--- Task instructions ---
A verbatim reproduction of the lines below, from the line containing "The width and" through the line containing "904x404 pixels. How", both ends included, is the whole required output.

--- The records ---

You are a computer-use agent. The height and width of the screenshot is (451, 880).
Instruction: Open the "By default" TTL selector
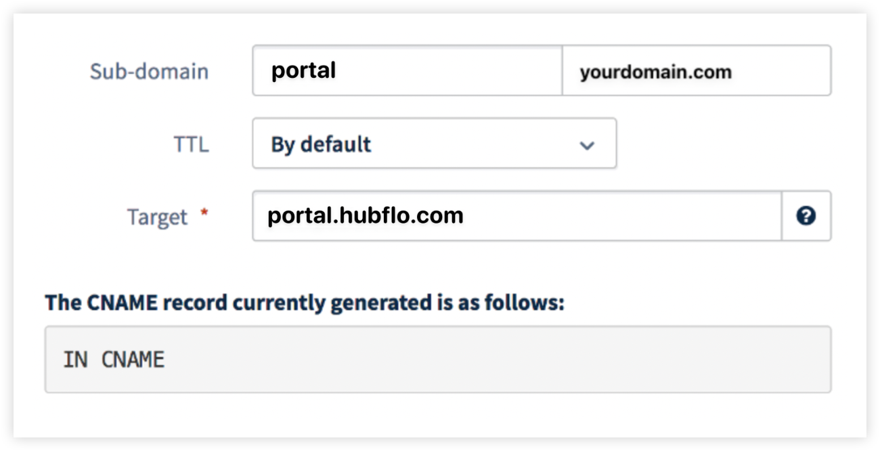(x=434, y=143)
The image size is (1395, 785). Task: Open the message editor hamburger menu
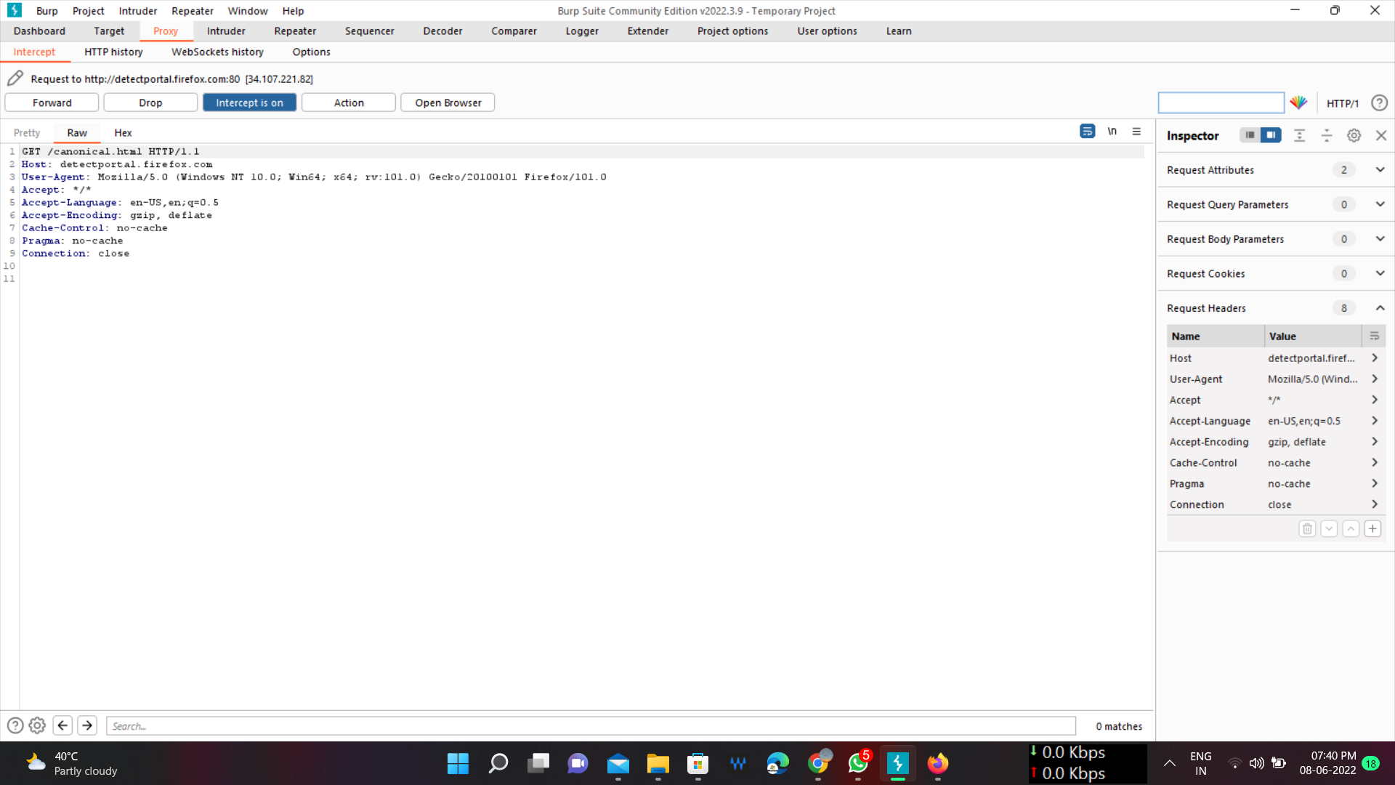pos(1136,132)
---
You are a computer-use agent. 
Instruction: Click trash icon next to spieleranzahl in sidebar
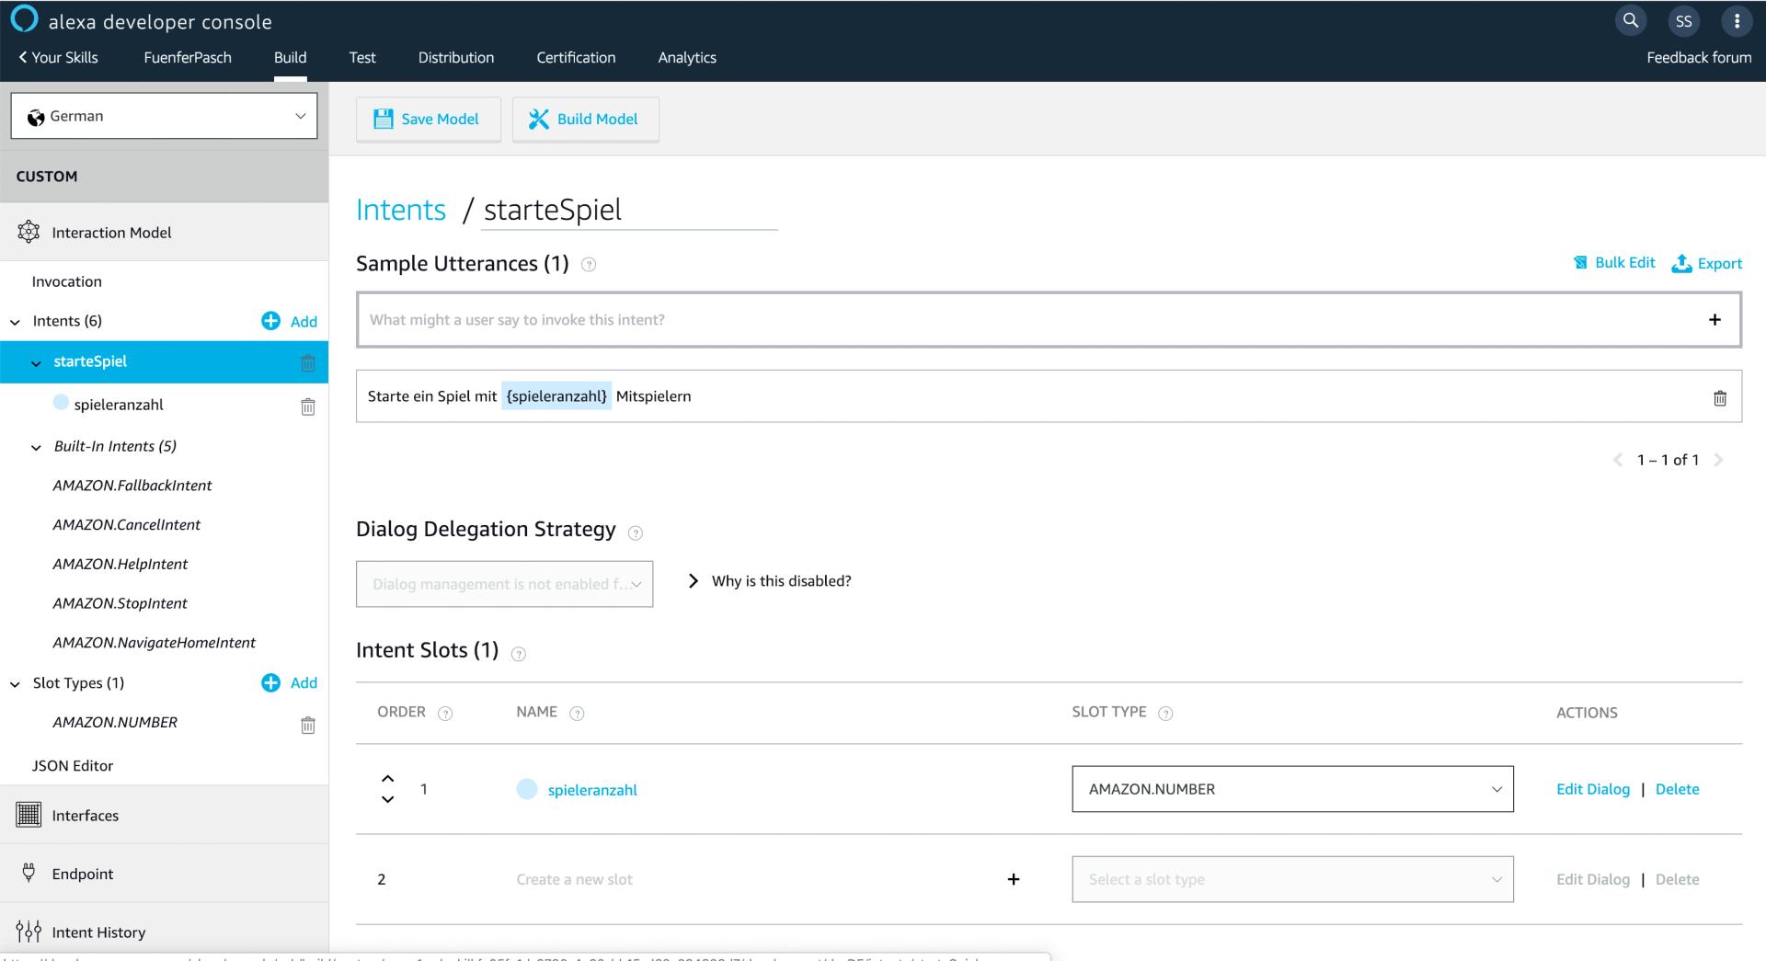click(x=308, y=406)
* * *
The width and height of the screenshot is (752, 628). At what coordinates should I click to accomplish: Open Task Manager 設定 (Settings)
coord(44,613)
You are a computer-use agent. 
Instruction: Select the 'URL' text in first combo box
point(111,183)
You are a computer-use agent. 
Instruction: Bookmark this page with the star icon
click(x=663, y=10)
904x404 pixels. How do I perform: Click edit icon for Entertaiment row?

--- Result ---
The width and height of the screenshot is (752, 628). At what coordinates should I click to accomplish: Open Task Manager 設定 (Settings)
coord(44,613)
You are a computer-use agent. 
Instruction: Select the 'URL' text in first combo box
point(111,183)
You are a computer-use agent. 
Instruction: Bookmark this page with the star icon
click(x=663, y=10)
904x404 pixels. How do I perform: Click edit icon for Entertaiment row?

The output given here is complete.